=== DIRECTIVE ===
Lay out the lines below as a Markdown table with two columns, Row and Line, numbering each line and leaving out the blank ones.
============
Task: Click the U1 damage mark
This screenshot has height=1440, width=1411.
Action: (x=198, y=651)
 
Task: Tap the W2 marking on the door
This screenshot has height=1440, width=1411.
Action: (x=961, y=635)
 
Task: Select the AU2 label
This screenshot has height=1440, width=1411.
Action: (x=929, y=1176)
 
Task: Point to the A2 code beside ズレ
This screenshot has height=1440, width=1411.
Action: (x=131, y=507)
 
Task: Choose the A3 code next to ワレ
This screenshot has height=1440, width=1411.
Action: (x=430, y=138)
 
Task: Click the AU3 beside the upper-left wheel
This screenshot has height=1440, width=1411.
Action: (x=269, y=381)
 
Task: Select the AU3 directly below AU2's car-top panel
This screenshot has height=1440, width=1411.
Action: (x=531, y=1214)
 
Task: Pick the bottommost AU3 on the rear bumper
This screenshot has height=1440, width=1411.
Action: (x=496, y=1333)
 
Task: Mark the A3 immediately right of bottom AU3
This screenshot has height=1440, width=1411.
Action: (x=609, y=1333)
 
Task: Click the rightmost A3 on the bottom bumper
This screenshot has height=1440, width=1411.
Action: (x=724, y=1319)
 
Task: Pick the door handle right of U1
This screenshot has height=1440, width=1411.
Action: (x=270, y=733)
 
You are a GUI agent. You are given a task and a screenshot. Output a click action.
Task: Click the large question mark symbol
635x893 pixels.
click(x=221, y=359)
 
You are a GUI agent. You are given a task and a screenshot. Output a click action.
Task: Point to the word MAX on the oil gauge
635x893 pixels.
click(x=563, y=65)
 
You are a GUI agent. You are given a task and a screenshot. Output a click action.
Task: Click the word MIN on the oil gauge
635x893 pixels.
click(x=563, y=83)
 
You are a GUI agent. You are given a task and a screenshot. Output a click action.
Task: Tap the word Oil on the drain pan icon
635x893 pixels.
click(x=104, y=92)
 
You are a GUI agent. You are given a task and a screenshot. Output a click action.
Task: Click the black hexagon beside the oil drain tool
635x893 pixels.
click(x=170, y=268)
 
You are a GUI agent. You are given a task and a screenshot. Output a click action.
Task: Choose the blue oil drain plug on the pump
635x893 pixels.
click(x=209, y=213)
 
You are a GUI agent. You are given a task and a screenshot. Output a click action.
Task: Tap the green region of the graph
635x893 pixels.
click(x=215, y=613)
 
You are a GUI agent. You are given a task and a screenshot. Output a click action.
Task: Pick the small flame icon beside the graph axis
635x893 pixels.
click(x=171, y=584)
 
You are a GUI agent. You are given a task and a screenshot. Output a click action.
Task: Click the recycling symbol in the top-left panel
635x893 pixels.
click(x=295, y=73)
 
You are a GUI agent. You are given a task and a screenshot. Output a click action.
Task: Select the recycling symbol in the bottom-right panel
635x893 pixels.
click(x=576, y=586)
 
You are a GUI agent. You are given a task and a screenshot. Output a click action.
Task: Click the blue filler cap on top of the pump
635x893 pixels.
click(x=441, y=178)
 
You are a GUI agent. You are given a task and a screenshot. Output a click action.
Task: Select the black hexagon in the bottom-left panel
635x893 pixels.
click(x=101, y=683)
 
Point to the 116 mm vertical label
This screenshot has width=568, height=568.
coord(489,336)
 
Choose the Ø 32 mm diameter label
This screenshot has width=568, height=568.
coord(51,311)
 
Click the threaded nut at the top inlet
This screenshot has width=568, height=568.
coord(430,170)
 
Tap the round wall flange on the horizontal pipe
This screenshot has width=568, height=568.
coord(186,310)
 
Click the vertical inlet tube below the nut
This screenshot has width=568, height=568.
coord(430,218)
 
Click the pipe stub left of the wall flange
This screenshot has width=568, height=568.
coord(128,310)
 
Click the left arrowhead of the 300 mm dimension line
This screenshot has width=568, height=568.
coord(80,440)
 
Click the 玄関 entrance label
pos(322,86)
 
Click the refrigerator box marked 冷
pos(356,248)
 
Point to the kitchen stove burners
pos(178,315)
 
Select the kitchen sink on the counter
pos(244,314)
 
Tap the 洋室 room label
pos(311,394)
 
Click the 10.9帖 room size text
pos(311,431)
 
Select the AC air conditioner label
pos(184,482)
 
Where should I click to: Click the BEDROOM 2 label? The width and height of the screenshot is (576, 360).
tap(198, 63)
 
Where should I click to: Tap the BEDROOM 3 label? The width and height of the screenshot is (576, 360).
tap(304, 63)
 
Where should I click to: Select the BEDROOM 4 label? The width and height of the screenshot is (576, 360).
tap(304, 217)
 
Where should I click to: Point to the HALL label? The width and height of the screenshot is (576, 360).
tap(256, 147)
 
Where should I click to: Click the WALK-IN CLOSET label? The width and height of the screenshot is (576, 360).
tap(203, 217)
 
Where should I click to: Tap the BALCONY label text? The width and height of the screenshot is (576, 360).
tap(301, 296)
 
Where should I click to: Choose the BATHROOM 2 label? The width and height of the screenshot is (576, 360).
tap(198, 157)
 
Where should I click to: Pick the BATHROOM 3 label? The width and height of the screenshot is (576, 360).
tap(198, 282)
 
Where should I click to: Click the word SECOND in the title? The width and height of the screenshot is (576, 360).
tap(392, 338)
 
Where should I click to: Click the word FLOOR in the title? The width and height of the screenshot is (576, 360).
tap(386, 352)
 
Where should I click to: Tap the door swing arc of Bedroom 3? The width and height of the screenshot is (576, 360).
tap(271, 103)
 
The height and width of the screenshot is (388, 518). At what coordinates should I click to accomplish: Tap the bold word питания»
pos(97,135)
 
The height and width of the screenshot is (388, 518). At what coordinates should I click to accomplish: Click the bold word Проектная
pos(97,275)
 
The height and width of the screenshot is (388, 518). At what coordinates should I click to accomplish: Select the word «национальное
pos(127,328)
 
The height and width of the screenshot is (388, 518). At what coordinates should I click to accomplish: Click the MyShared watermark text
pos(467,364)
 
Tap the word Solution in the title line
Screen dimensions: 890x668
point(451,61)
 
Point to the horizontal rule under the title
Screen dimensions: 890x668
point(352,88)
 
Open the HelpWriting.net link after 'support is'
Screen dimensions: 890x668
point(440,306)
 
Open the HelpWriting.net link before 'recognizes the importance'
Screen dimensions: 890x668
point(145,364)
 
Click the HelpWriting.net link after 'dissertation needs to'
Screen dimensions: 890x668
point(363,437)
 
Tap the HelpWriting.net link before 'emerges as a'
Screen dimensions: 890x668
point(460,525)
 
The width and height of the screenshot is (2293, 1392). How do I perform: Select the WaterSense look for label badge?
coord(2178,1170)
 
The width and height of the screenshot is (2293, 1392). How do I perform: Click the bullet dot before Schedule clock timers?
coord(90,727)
============
=== SOLUTION FOR THIS EXERCISE ===
| Row | Line |
|---|---|
| 1 | Task: Click the U1 damage mark |
| 2 | This screenshot has height=1440, width=1411. |
| 3 | Action: (x=198, y=651) |
| 4 | Task: Tap the W2 marking on the door |
| 5 | This screenshot has height=1440, width=1411. |
| 6 | Action: (x=961, y=635) |
| 7 | Task: Select the AU2 label |
| 8 | This screenshot has height=1440, width=1411. |
| 9 | Action: (x=929, y=1176) |
| 10 | Task: Point to the A2 code beside ズレ |
| 11 | This screenshot has height=1440, width=1411. |
| 12 | Action: (x=131, y=507) |
| 13 | Task: Choose the A3 code next to ワレ |
| 14 | This screenshot has height=1440, width=1411. |
| 15 | Action: (x=430, y=138) |
| 16 | Task: Click the AU3 beside the upper-left wheel |
| 17 | This screenshot has height=1440, width=1411. |
| 18 | Action: (x=269, y=381) |
| 19 | Task: Select the AU3 directly below AU2's car-top panel |
| 20 | This screenshot has height=1440, width=1411. |
| 21 | Action: (x=531, y=1214) |
| 22 | Task: Pick the bottommost AU3 on the rear bumper |
| 23 | This screenshot has height=1440, width=1411. |
| 24 | Action: (x=496, y=1333) |
| 25 | Task: Mark the A3 immediately right of bottom AU3 |
| 26 | This screenshot has height=1440, width=1411. |
| 27 | Action: (x=609, y=1333) |
| 28 | Task: Click the rightmost A3 on the bottom bumper |
| 29 | This screenshot has height=1440, width=1411. |
| 30 | Action: (x=724, y=1319) |
| 31 | Task: Pick the door handle right of U1 |
| 32 | This screenshot has height=1440, width=1411. |
| 33 | Action: (x=270, y=733) |
| 34 | You are a GUI agent. You are given a task and a screenshot. Output a click action. |
| 35 | Task: Click the large question mark symbol |
| 36 | 635x893 pixels. |
| 37 | click(x=221, y=359) |
| 38 | You are a GUI agent. You are given a task and a screenshot. Output a click action. |
| 39 | Task: Point to the word MAX on the oil gauge |
| 40 | 635x893 pixels. |
| 41 | click(x=563, y=65) |
| 42 | You are a GUI agent. You are given a task and a screenshot. Output a click action. |
| 43 | Task: Click the word MIN on the oil gauge |
| 44 | 635x893 pixels. |
| 45 | click(x=563, y=83) |
| 46 | You are a GUI agent. You are given a task and a screenshot. Output a click action. |
| 47 | Task: Tap the word Oil on the drain pan icon |
| 48 | 635x893 pixels. |
| 49 | click(x=104, y=92) |
| 50 | You are a GUI agent. You are given a task and a screenshot. Output a click action. |
| 51 | Task: Click the black hexagon beside the oil drain tool |
| 52 | 635x893 pixels. |
| 53 | click(x=170, y=268) |
| 54 | You are a GUI agent. You are given a task and a screenshot. Output a click action. |
| 55 | Task: Choose the blue oil drain plug on the pump |
| 56 | 635x893 pixels. |
| 57 | click(x=209, y=213) |
| 58 | You are a GUI agent. You are given a task and a screenshot. Output a click action. |
| 59 | Task: Tap the green region of the graph |
| 60 | 635x893 pixels. |
| 61 | click(x=215, y=613) |
| 62 | You are a GUI agent. You are given a task and a screenshot. Output a click action. |
| 63 | Task: Pick the small flame icon beside the graph axis |
| 64 | 635x893 pixels. |
| 65 | click(x=171, y=584) |
| 66 | You are a GUI agent. You are given a task and a screenshot. Output a click action. |
| 67 | Task: Click the recycling symbol in the top-left panel |
| 68 | 635x893 pixels. |
| 69 | click(x=295, y=73) |
| 70 | You are a GUI agent. You are given a task and a screenshot. Output a click action. |
| 71 | Task: Select the recycling symbol in the bottom-right panel |
| 72 | 635x893 pixels. |
| 73 | click(x=576, y=586) |
| 74 | You are a GUI agent. You are given a task and a screenshot. Output a click action. |
| 75 | Task: Click the blue filler cap on top of the pump |
| 76 | 635x893 pixels. |
| 77 | click(x=441, y=178) |
| 78 | You are a GUI agent. You are given a task and a screenshot. Output a click action. |
| 79 | Task: Select the black hexagon in the bottom-left panel |
| 80 | 635x893 pixels. |
| 81 | click(x=101, y=683) |
| 82 | Point to the 116 mm vertical label |
| 83 | This screenshot has width=568, height=568. |
| 84 | coord(489,336) |
| 85 | Choose the Ø 32 mm diameter label |
| 86 | This screenshot has width=568, height=568. |
| 87 | coord(51,311) |
| 88 | Click the threaded nut at the top inlet |
| 89 | This screenshot has width=568, height=568. |
| 90 | coord(430,170) |
| 91 | Tap the round wall flange on the horizontal pipe |
| 92 | This screenshot has width=568, height=568. |
| 93 | coord(186,310) |
| 94 | Click the vertical inlet tube below the nut |
| 95 | This screenshot has width=568, height=568. |
| 96 | coord(430,218) |
| 97 | Click the pipe stub left of the wall flange |
| 98 | This screenshot has width=568, height=568. |
| 99 | coord(128,310) |
| 100 | Click the left arrowhead of the 300 mm dimension line |
| 101 | This screenshot has width=568, height=568. |
| 102 | coord(80,440) |
| 103 | Click the 玄関 entrance label |
| 104 | pos(322,86) |
| 105 | Click the refrigerator box marked 冷 |
| 106 | pos(356,248) |
| 107 | Point to the kitchen stove burners |
| 108 | pos(178,315) |
| 109 | Select the kitchen sink on the counter |
| 110 | pos(244,314) |
| 111 | Tap the 洋室 room label |
| 112 | pos(311,394) |
| 113 | Click the 10.9帖 room size text |
| 114 | pos(311,431) |
| 115 | Select the AC air conditioner label |
| 116 | pos(184,482) |
| 117 | Where should I click to: Click the BEDROOM 2 label? The width and height of the screenshot is (576, 360). |
| 118 | tap(198, 63) |
| 119 | Where should I click to: Tap the BEDROOM 3 label? The width and height of the screenshot is (576, 360). |
| 120 | tap(304, 63) |
| 121 | Where should I click to: Select the BEDROOM 4 label? The width and height of the screenshot is (576, 360). |
| 122 | tap(304, 217) |
| 123 | Where should I click to: Point to the HALL label? The width and height of the screenshot is (576, 360). |
| 124 | tap(256, 147) |
| 125 | Where should I click to: Click the WALK-IN CLOSET label? The width and height of the screenshot is (576, 360). |
| 126 | tap(203, 217) |
| 127 | Where should I click to: Tap the BALCONY label text? The width and height of the screenshot is (576, 360). |
| 128 | tap(301, 296) |
| 129 | Where should I click to: Choose the BATHROOM 2 label? The width and height of the screenshot is (576, 360). |
| 130 | tap(198, 157) |
| 131 | Where should I click to: Pick the BATHROOM 3 label? The width and height of the screenshot is (576, 360). |
| 132 | tap(198, 282) |
| 133 | Where should I click to: Click the word SECOND in the title? The width and height of the screenshot is (576, 360). |
| 134 | tap(392, 338) |
| 135 | Where should I click to: Click the word FLOOR in the title? The width and height of the screenshot is (576, 360). |
| 136 | tap(386, 352) |
| 137 | Where should I click to: Tap the door swing arc of Bedroom 3? The width and height of the screenshot is (576, 360). |
| 138 | tap(271, 103) |
| 139 | The height and width of the screenshot is (388, 518). At what coordinates should I click to accomplish: Tap the bold word питания» |
| 140 | pos(97,135) |
| 141 | The height and width of the screenshot is (388, 518). At what coordinates should I click to accomplish: Click the bold word Проектная |
| 142 | pos(97,275) |
| 143 | The height and width of the screenshot is (388, 518). At what coordinates should I click to accomplish: Select the word «национальное |
| 144 | pos(127,328) |
| 145 | The height and width of the screenshot is (388, 518). At what coordinates should I click to accomplish: Click the MyShared watermark text |
| 146 | pos(467,364) |
| 147 | Tap the word Solution in the title line |
| 148 | Screen dimensions: 890x668 |
| 149 | point(451,61) |
| 150 | Point to the horizontal rule under the title |
| 151 | Screen dimensions: 890x668 |
| 152 | point(352,88) |
| 153 | Open the HelpWriting.net link after 'support is' |
| 154 | Screen dimensions: 890x668 |
| 155 | point(440,306) |
| 156 | Open the HelpWriting.net link before 'recognizes the importance' |
| 157 | Screen dimensions: 890x668 |
| 158 | point(145,364) |
| 159 | Click the HelpWriting.net link after 'dissertation needs to' |
| 160 | Screen dimensions: 890x668 |
| 161 | point(363,437) |
| 162 | Tap the HelpWriting.net link before 'emerges as a' |
| 163 | Screen dimensions: 890x668 |
| 164 | point(460,525) |
| 165 | The width and height of the screenshot is (2293, 1392). How do I perform: Select the WaterSense look for label badge? |
| 166 | coord(2178,1170) |
| 167 | The width and height of the screenshot is (2293, 1392). How do I perform: Click the bullet dot before Schedule clock timers? |
| 168 | coord(90,727) |